This was supposed to be the year driverless cars went mainstream

click to enlarge This was supposed to be the year driverless cars went mainstream (3)
Futurama, a 1939 version of the driveless-car future.
By Cade Metz and Erin Griffith
The New York Times Company


SAN FRANCISCO — Tech companies once promised that fully functional, self-driving cars would be on the road by 2020 and on the path to remaking transportation and transforming the economy.

But a decade after Google unveiled an autonomous car prototype with global fanfare, the technology is still far from ready, and many investors are wary of dumping more money into it — just when the world could benefit from cars that ferry people and deliver packages without a human driver.

The companies that made these promises are now in a jam: To perfect their technology, they need to test it on roads. But they need at least two people in the cars to avoid accidents. Because of social distancing rules meant to keep people safe during the coronavirus pandemic, that is often not possible. So many cars are sitting in lots.

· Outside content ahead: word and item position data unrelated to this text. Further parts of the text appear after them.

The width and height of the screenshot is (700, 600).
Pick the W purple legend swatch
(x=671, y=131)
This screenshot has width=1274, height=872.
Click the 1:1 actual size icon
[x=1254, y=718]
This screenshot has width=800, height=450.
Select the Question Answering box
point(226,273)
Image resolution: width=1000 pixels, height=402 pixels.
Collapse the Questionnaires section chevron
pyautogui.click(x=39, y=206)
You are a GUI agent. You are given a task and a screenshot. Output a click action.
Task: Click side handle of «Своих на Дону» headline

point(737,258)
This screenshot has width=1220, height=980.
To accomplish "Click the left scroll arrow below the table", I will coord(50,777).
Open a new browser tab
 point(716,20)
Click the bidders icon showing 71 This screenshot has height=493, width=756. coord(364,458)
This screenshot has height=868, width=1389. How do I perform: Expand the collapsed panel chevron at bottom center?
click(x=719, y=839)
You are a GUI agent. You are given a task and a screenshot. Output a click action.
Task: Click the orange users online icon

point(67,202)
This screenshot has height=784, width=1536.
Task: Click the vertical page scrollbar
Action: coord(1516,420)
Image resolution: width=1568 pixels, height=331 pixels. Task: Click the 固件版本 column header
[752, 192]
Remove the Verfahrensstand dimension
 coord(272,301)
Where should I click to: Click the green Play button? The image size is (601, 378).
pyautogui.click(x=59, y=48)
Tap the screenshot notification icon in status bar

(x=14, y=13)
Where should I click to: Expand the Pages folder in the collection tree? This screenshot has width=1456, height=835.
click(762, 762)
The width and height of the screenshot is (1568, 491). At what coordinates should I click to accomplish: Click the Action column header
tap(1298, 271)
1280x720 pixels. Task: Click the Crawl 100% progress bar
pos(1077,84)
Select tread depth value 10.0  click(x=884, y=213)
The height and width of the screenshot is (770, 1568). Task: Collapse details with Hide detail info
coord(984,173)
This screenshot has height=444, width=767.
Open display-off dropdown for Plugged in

“This is a difficult time for everyone,” said Bryan Salesky, chief executive of the startup Argo AI, which is backed by $1 billion from Ford and another $1 billion in promised funding from Volkswagen. “We want to get back on the road as soon as it is safe to do so. There is no substitute for on-road testing.”

The timeout caused by the pandemic has hastened an industry shakeout that was already starting to happen. Many self-driving car companies have no revenue, and the operating costs are unusually high.

Now one self-driving car startup has gone out of business, and another is for sale. Four have laid off employees. And bigger companies are hunkering down to wait out the delays.

Autonomous driving research was derailed, in part, by a death in Arizona. In March 2018, one of Uber’s autonomous vehicles killed a pedestrian in Tempe. Many companies temporarily took their cars off the road, and after it was revealed that only one technician was inside the Uber car, most companies resolved to keep two people in their test vehicles at all times.

“That was a clear moment in time where the whole industry went from being a bull market to a bear market,” said Oliver Cameron, chief executive of Voyage, a startup in Silicon Valley. “COVID has taken us even further into the bear market.”